La storia della Casa Vinicola Aldo Rainoldi inizia con Giuseppe Rainoldi, nato nel 1850 in Arigna, un paesino sulla sponda orobica del comune di Ponte in Valtellina. All’età di venti anni, Giuseppe, disponendo dell’unico mulino in quella località, inizia a dedicarsi al commercio ed alla vendita di granaglie. Il contesto storico culturale di riferimento è quello valtellinese di fine Ottocento, in cui la farina (di frumento per il pane e di mais per la polenta) è l’alimento base della cucina locale. Infatti, gli abitanti del posto, per riuscire a pagare le forniture di farina, cedono i prodotti della terra da essi coltivata: patate, castagne, mirtilli, funghi. Perciò Giuseppe, ripagato del suo lavoro con beni alimentari raccolti in loco, inizia il commercio di prodotti della terra e del sottobosco, vendendo inizialmente nella vicina Svizzera.

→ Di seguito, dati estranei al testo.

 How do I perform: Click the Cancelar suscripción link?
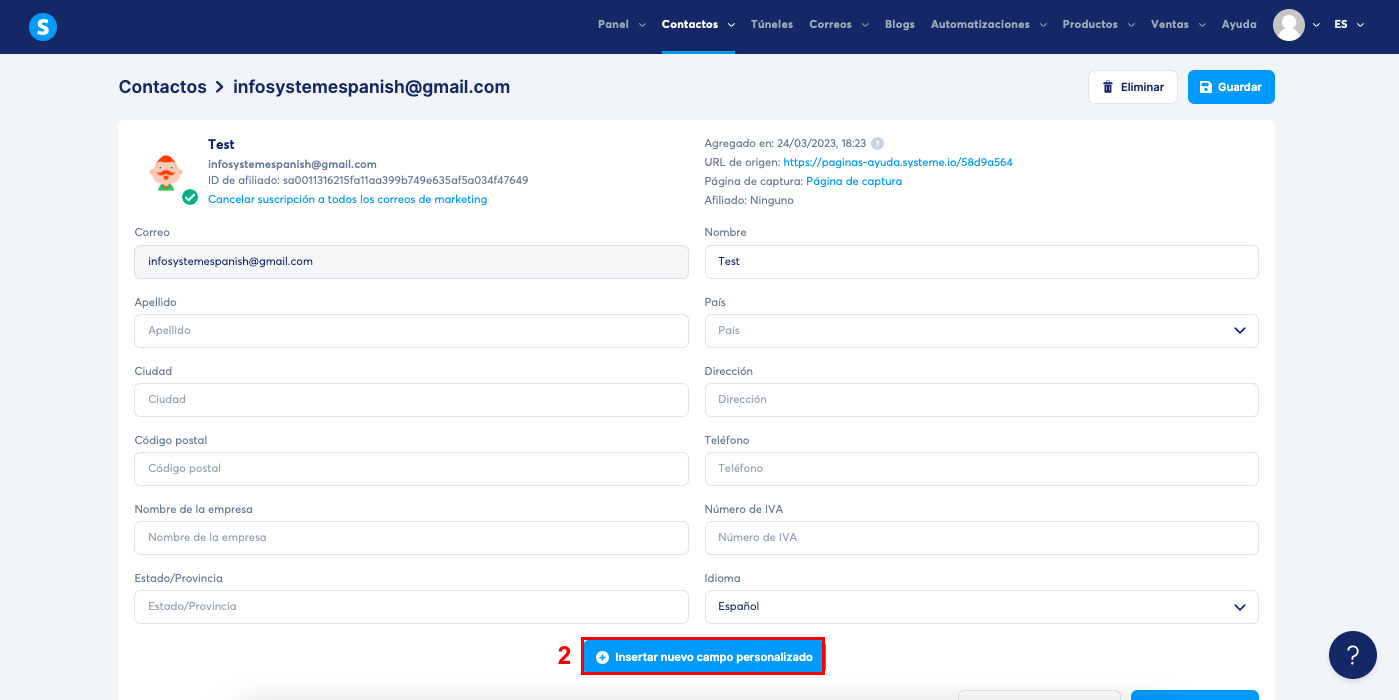coord(347,199)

Trattandosi, però, di soli prodotti autunnali, egli intuisce la necessità di trovare un bene che possa essere venduto nell’arco di tutto l’anno: il vino. Quindi, sul finire dell’Ottocento, con Giuseppe, inizia il proficuo commercio di questa bevanda da parte dell’azienda Rainoldi.

Nel 1905 nasce il figlio di Giuseppe che diventerà il grande precursore della Casa Vinicola che ancora oggi porta il suo nome: Aldo. Egli, nel 1925, decide di far costruire a Chiuro l’edificio che diventerà poi l’attuale sede. Visti le grandi dimensioni, gli attrezzi e i materiali utilizzati all’epoca, sono necessari ben dieci anni per completare la costruzione di quello che resterà per anni l’unico stabile della via. È proprio in questo periodo che Aldo inizia a dedicarsi esclusivamente al commercio di vino ed a vendere non solo nella vicina Svizzera, ma anche in Lombardia.

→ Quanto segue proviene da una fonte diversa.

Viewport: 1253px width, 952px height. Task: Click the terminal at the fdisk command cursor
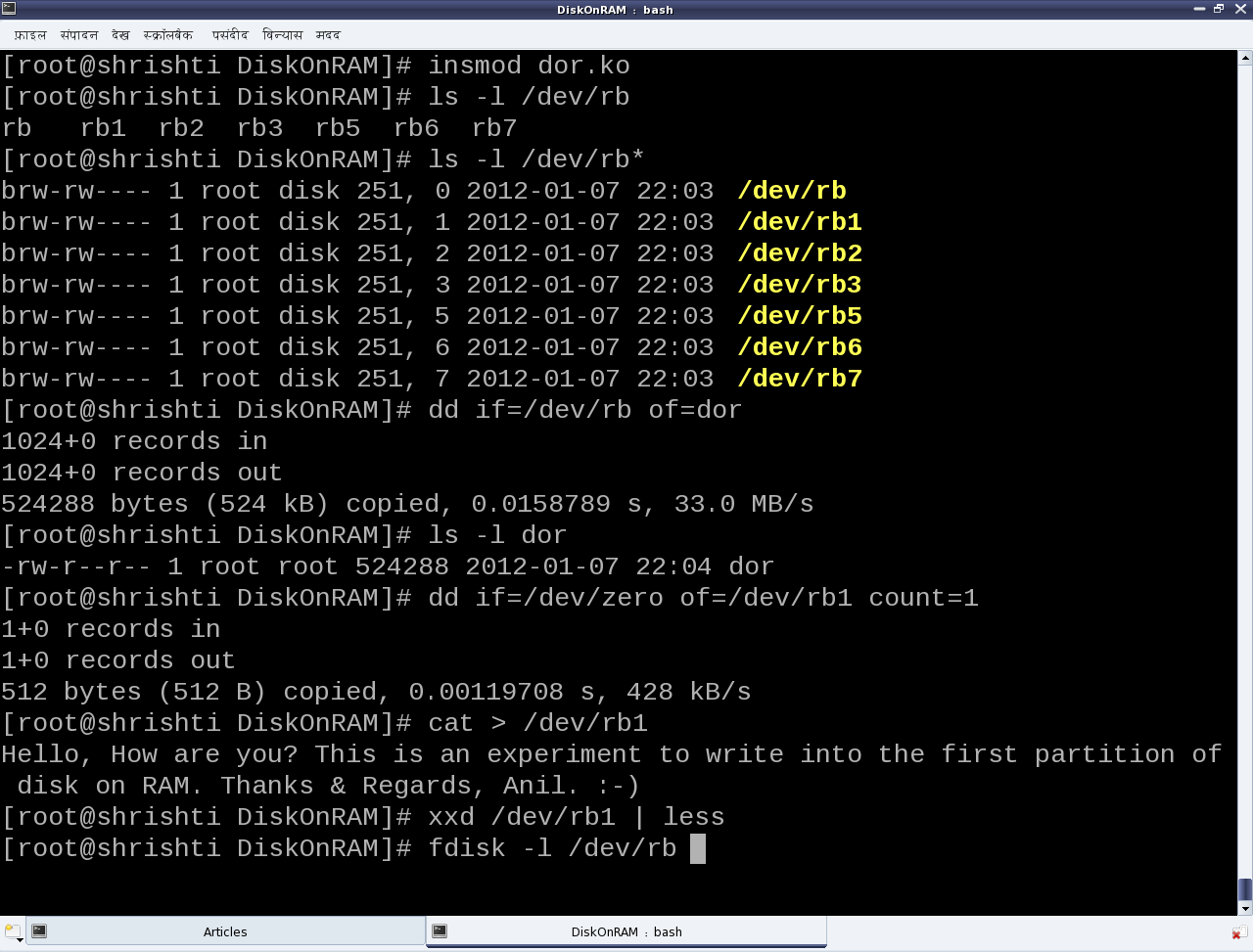coord(697,848)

All’inizio degli anni ’60, alla guida della Casa Vinicola Aldo Rainoldi subentra il figlio di Aldo, Giuseppe, che porta il nome del nonno ed inizia con buon successo la fase di lancio del marchio sui mercati esteri. In questi anni Giuseppe sceglie investire in azienda e di accrescere la struttura della stessa. La gamma di vini prodotta e venduta si amplia, le esportazioni diventano l’obiettivo principale e raggiungono con successo l’Europa, gli Stati Uniti, il Canada, il Giappone e l’est asiatico.

Dalla fine degli anni ’90 entra in azienda anche il nipote di Giuseppe, Aldo, enologo laureato in viticoltura ed enologia presso l’università di Torino. Aldo, coniugando amore per la tradizione ed innovazione, si impegna a consolidare e sviluppare i rapporti con l’estero, a porre sempre maggiore attenzione ai dettagli che fanno grande un vino ed a promuovere il territorio nel quale opera. Tra i temi a lui cari vi sono l’ottimizzazione delle tecniche di coltivazione e la razionalizzazione dei processi produttivi. Aldo, grazie agli studi svolti ed alle conoscenze acquisite viaggiando in tutto il mondo, sviluppa una quasi rara sensibilità verso l’ambiente che lo spinge ad investire nella creazione dell’Azienda Agricola Aldo Rainoldi. In questa azienda rispetto della tradizione e attenzione per l’innovazione sono ottimamente coniugati.

Aldo, supportato in azienda dalla moglie Michela, è padre di Marco e Maria Vittoria che, benché piccoli, mostrano già un indubbio interesse per il lavoro del papà e dello zio.